EXERCISE DESCRIPTION:
Could you carry on the personal essay about visits with Dr. Patty and a summer move to a new home, picking up after its last sentence?

SOURCE EXTRACT:
┄┄┄┄┄┄┄┄┄┄┄┄┄┄┄┄┄┄┄┄
Sure, bring it on, let's have a good time. And that we did. Dr. Patty dished out lots of good advice to her students, gave them the opportunity to participate and to learn and did an extra bit of demonstration when she told us all about a great exercise for balance. Only in Dr. Patty's office, kids. Your attendings would not be impressed!
Now, in addition to the great medical care, I always get a bonus from my talks with Patty. She's a good Jew, a convert, but her trust in the metaphysical world and her nod to spirituality, is everywhere. This is a woman who relies heavily on her innate wisdom when she completes the wellness circle and addresses things other than the kidney. And, she listens, so I talk and she never fails to come up with the exact right words.
I have so many random thoughts lately. Having moved to a new home in the middle of Summer has not allowed me to concentrate on much more than positioning furniture and getting the "basics" done. The need to sit and just "be" has not been met. I have temporarily lost my own life, the things that served me well as outlets for my creativity. I'm here, with a blank canvas, waiting for my muse to show up. She does not like heat and humidity and has sent me tiny messages that say that she will be coming, to wait for her arrival and that she will be busy early in the Fall. Until then, she's advised me to be mindful, to remember who I am and what's important and to allow my body to heal from the assault that it took, most likely as a result of not being mindful enough.
┄┄┄┄┄┄┄┄┄┄┄┄┄┄┄┄┄┄┄┄
Stored records:
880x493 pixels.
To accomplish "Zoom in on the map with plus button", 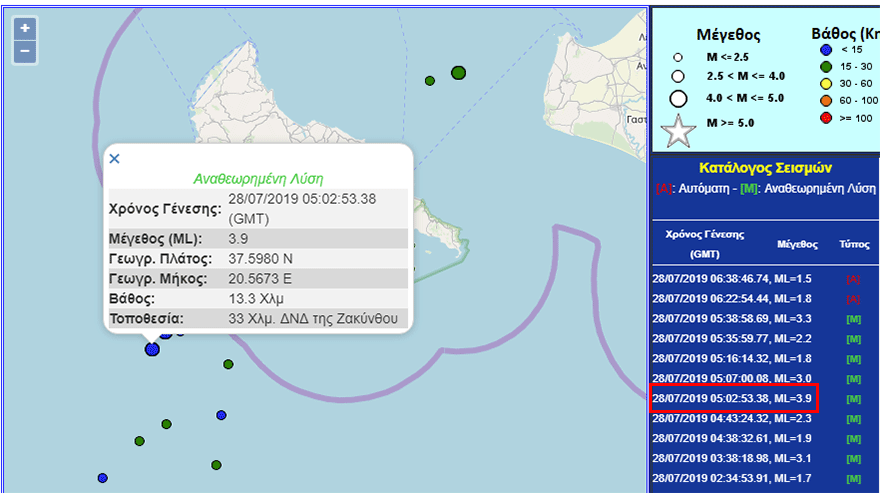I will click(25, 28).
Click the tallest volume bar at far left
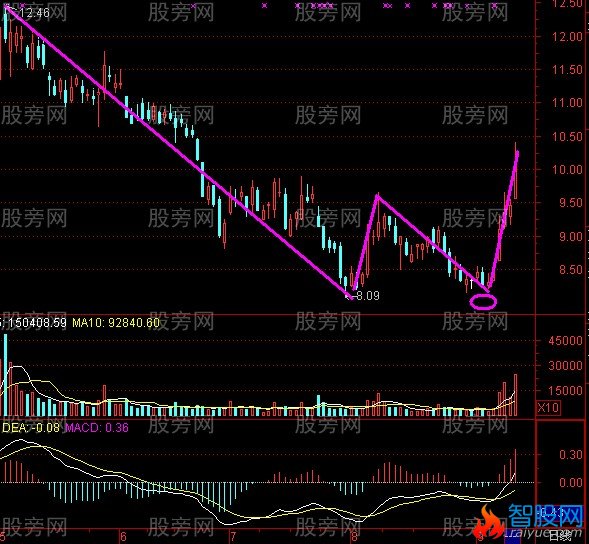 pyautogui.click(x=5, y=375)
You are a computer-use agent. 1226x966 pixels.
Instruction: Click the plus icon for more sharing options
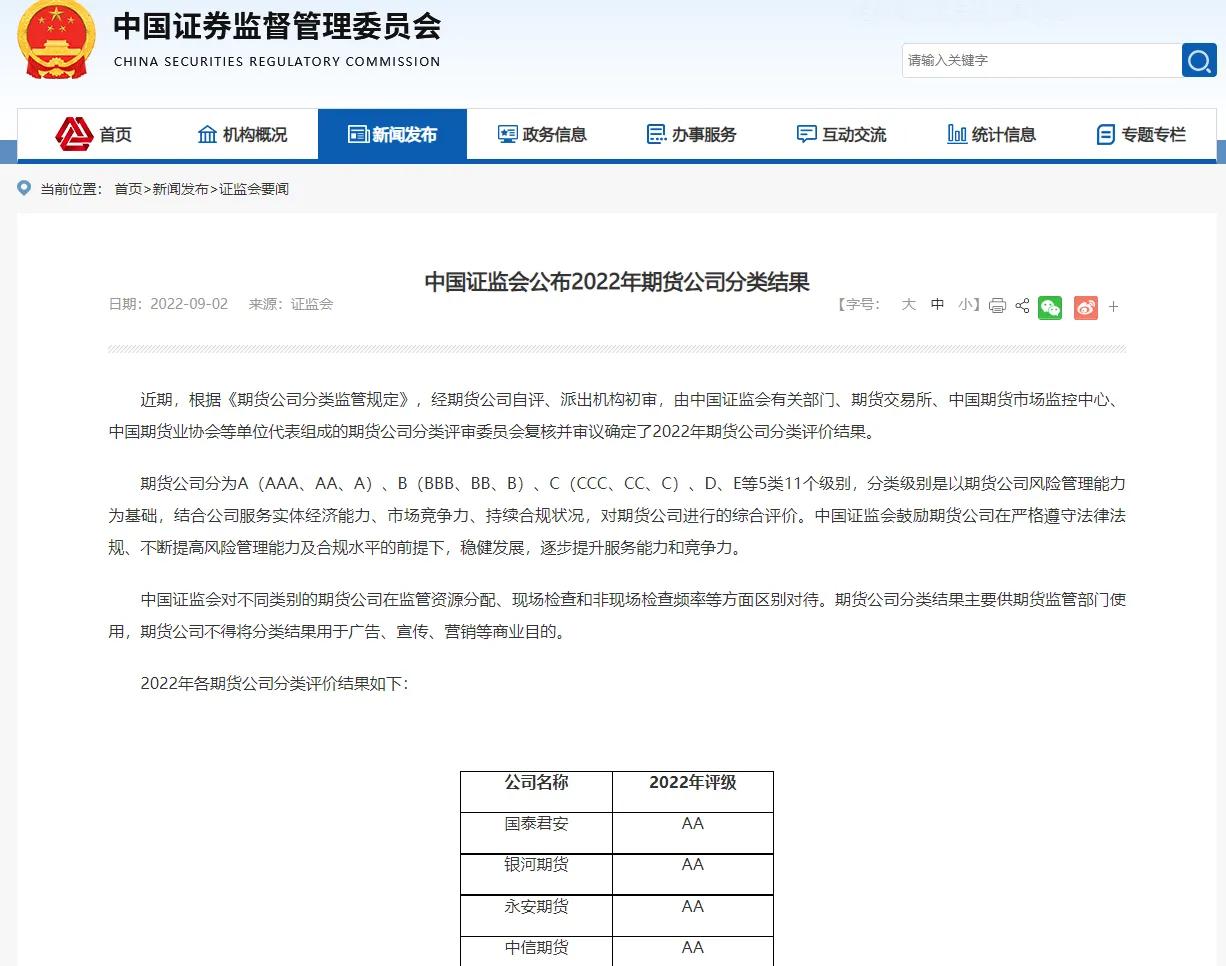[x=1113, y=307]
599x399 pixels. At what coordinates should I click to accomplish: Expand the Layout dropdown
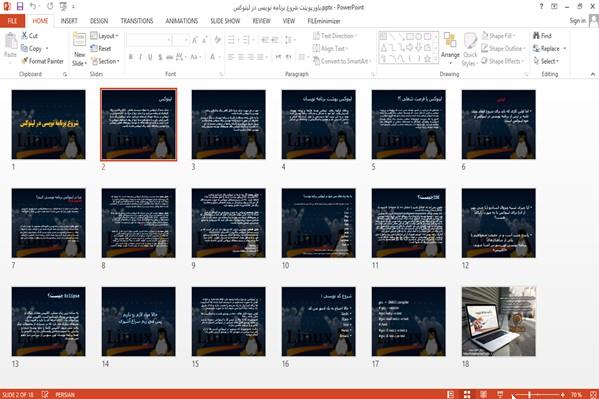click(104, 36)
┄┄┄┄┄┄┄┄┄┄┄┄┄┄┄┄┄┄┄┄
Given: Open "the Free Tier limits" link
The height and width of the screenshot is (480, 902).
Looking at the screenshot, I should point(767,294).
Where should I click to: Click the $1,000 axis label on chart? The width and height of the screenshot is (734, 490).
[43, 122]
┄┄┄┄┄┄┄┄┄┄┄┄┄┄┄┄┄┄┄┄
WRITTEN RESPONSE:
The new home is a few miles away from our last one. We no longer live a minute away from my father but he does not understand that. If he was aware of it, by now, he has forgotten it. I still see him often, perhaps too often and I could do less were I to record my side of the same conversation that we have each and every time I do stop by. I could have a poster of myself made, or perhaps a blow up version, one that would do just as well filling in for me as a visitor to his home. When I think of him lately, the words "slot machine" keep coming to mind. It's that simple. Slot machine. I pull down the lever, the fruits never match up so I never win. The results? Always the same. The same trite, meaningless answers. No emotion. No sign of caring. Just a slot machine that doesn't ever pay out. Good analogy, I think to myself. Whenever I have been in a casino, I found it very hard to resist playing the slots. My logic told me that it was highly unlikely that I would win, that the machine would just take my money, add it to the money already in there, and maybe once in a while, spit it out to someone else, but not to me. But the urge to pull that handle, to maybe get a good response, that was a hard one to resist.
My father is not the father I once knew. Oh, don't get me wrong, he never, ever was an easy man and always had a way of making me feel small and stupid but I married a man who didn't. Period.
I finally conclude that the father I was given is dead. He died a while ago, when my mother started to lose her hold on life. He slipped away, as if he were hanging onto the edge of a high cliff and slowly, as he let go, he slid to the ground, rolled up into a catatonic ball of a once-person, and rotted away. So the man I so dutifully visit and call every day and take care of, is not even related to me. I don't know him and frankly folks, I do not like him.